大型船と氏族の島を結ぶ高速船が必要になる。場合によっては水中翼船になりそうだが、そうなると積み荷を大きくすることができないんだよね。
「大型船の保冷庫を大きく作れば、燻製の保管も容易でしょう。トウハ氏族だけでなく、他の氏族への荷下ろしも可能に思えます」
「なるほど、長じてはニライカナイ全体を1つにすることもできそうじゃな。まったく壮大な計画じゃわい」
「ワシらの時代にそれが見られずとも、次の長老達はその場に立ち会うこともできるじゃろう。心得を大型船に乗せるも良さそうじゃな」
「トウハの漁果を他の氏族に渡すのじゃな。上納の割合が難しくなりそうじゃが、他の氏族もそうなると良いのう」
「氏族の垣根が取り払われるのじゃな。無駄な争いをせぬように取り決めたのじゃが、それはいつでも取り外せる」
長老が乗り気だということは、この話は進めることになるのかな?
「氏族の島で生まれた者の発案であるのも良い傾向じゃ。とはいえ、我等にはどのように全体を組み合わせれば良いかが分からん。アオイには済まぬが、その考えをきちんと整理して欲しい。トウハ氏族だけの話ではないからのう。他の氏族にも話をせねばなるまい」
他の氏族への根回しは、長老にまかせられそうだ。
ナツミさんに、話してあるから、子育てをしながら考えているだろうし、ある程度まとまっているのかもしれないぞ。

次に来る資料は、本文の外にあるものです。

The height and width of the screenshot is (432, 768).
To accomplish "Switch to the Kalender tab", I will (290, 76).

最後に、2割増しは今でも有効だから、漁に励んでほしいと長老に頼まれてしまった。
まぁ、元々は大陸の王国の庶民用の食料調達だからね。数が減れば王国への不満も高まるんだろうな。
2本丸太の桟橋を歩いてトリマランに戻る。
ナツミさんとマリンダちゃんが、甲板でお茶を飲みながら俺を待っていてくれた。トリティさん達は、双子を寝かしつけながら一緒に眠ってしまったらしい。
2人に氏族会議の話を簡単に説明すると、オルバスさん達が帰って来ることを喜んでくれた。

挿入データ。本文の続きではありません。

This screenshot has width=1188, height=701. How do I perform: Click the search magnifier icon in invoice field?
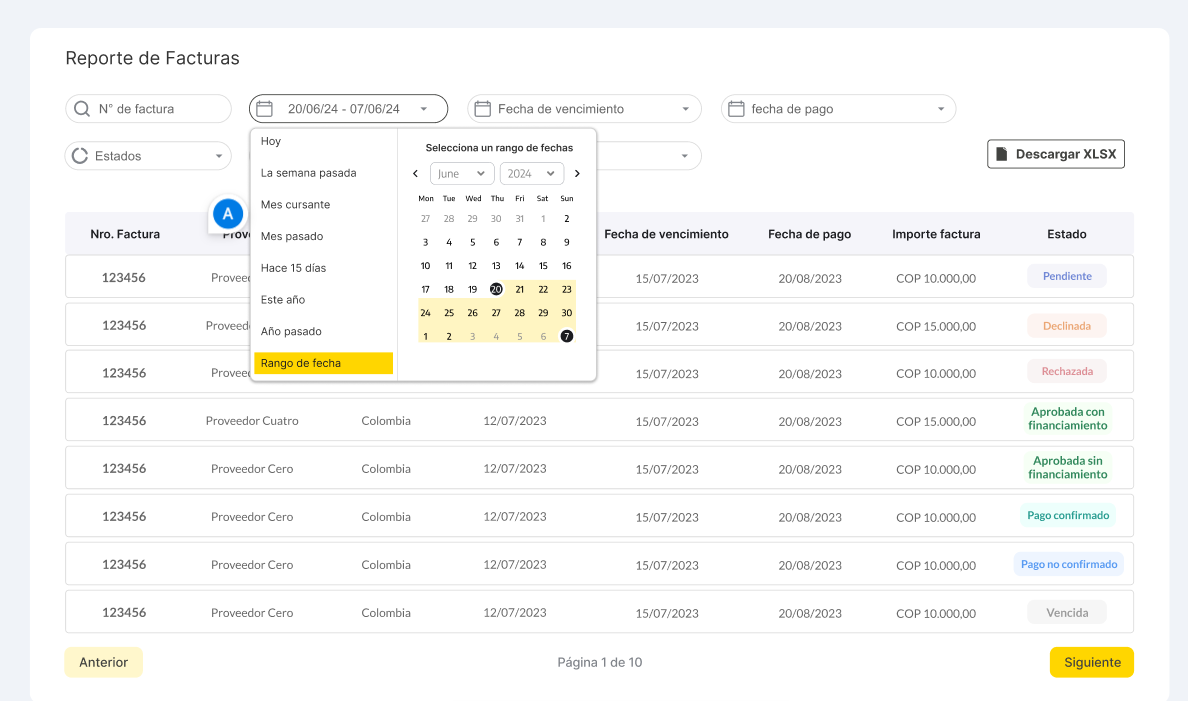coord(82,109)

「でも、大型船を使った漁は、まだ構想中なの。ちょっと時間が欲しいわ」
「アイデアは何となく理解できるし、動力船は外輪船を使えそうだ。船を失った人が多いからね」
氏族は助け合わなければならない。氏族が一段落すれば次は他の氏族だ。ネコ族はそうやって長年暮らしてきたのだろう。